(Saved data entries)
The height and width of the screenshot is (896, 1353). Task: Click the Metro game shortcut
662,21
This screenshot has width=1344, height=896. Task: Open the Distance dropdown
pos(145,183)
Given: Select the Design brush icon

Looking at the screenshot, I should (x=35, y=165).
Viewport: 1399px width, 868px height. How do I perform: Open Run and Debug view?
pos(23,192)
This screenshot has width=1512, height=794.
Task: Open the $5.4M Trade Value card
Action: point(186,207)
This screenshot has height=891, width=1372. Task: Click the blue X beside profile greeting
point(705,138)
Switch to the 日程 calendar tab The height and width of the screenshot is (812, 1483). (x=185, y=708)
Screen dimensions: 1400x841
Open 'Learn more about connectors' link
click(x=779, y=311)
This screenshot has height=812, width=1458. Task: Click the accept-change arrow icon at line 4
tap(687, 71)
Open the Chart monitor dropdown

Task prompt> Set down nothing but the lines from the one containing "Screen dimensions: 1400x841" through the final line above, exactly as written.

Task output>
Screen dimensions: 1400x841
Open 'Learn more about connectors' link
click(x=779, y=311)
This screenshot has height=812, width=1458. Task: Click the accept-change arrow icon at line 4
tap(687, 71)
Open the Chart monitor dropdown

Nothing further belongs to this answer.